Vor wenigen Tagen wäre Reaper verschwunden. Er hatte mich erneut gerettet oder eher davor bewahrt, dass mein Leben in New Mexico ein Ende hatte, und ich erwartete aus Gewohnheit, dass er anschließend auf Abstand ging. Aber er blieb, Distanz herrschte zwischen uns dennoch, wenn auch aus anderen Gründen. Nach seiner langen Abwesenheit gab es einen Berg an Arbeit, dem er sich zu widmen hatte. Die Versammlung mit den Mitgliedern war erst der Anfang, jetzt verbrachten Präs und Vize Stunden im Büro oder unterwegs.
Und ich war glücklich darüber.
Dieser letzte Moment auf der Klippe hatte meinen Kopf durcheinandergebracht, mich aus der Bahn geworfen, sodass ich keine Ahnung hatte, wie ich Reaper gegenüber treten sollte.
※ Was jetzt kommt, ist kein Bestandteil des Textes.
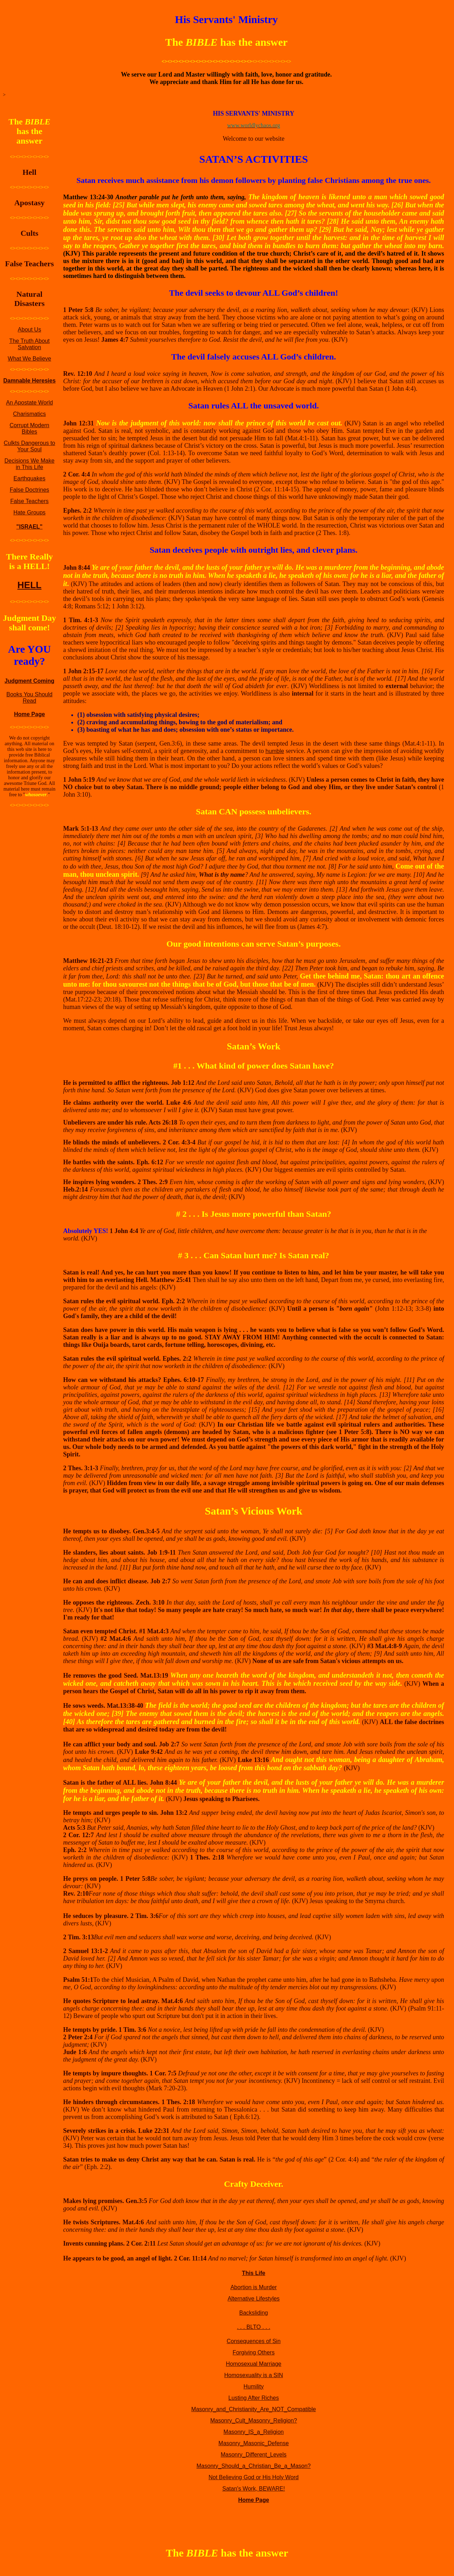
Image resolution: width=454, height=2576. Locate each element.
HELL (29, 585)
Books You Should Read (29, 697)
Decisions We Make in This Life (29, 464)
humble (274, 751)
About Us (29, 330)
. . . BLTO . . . (253, 2327)
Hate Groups (29, 512)
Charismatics (29, 414)
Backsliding (253, 2313)
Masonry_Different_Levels (254, 2455)
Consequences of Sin (254, 2341)
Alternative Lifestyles (254, 2299)
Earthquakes (29, 478)
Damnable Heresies (29, 381)
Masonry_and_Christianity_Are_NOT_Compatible (253, 2409)
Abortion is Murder (254, 2287)
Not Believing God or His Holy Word (254, 2477)
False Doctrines (29, 490)
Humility (254, 2386)
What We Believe (29, 359)
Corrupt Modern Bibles (29, 428)
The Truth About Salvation (29, 344)
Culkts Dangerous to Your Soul (29, 446)
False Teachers (29, 501)
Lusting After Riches (253, 2398)
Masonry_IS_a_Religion (253, 2432)
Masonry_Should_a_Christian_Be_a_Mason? (253, 2466)
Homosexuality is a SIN (253, 2375)
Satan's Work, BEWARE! (253, 2489)
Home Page (29, 714)
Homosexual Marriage (254, 2364)
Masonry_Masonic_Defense (253, 2443)
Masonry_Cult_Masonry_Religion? (253, 2421)
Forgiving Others (254, 2352)
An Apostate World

Wie ich mich verhielt, wenn er die ganze Zeit in meiner Nähe war.
Jetzt hatte ich etwas Ruhe.
»Ich dachte schon, ich treffe dich nie wieder alleine an.« Brummend ließ sich Beau auf einen der Barhocker fallen. »Er umschwirrt dich, wie ein Geier.«
Er machte ebenso wenig ein Geheimnis aus seiner Abneigung gegenüber Reaper, wie anders herum.
»Du übertreibst.«, maßregelte ich ihn.
Wir hatten gerade mal einen Tag zusammen verbracht. Und dann auch keinen kompletten. Aber das Problem lag nicht darin, sondern in der Beziehung zwischen Reaper und Beau. Sie zur Besserung zu bewegen schien mir bei beiden Männern ein utopisches Unterfangen, weshalb ich das Thema in meinen Hinterkopf verbannte und Beau seinen Kaffee zubereitete, den er sich für gewöhnlich in seiner Pause abholte.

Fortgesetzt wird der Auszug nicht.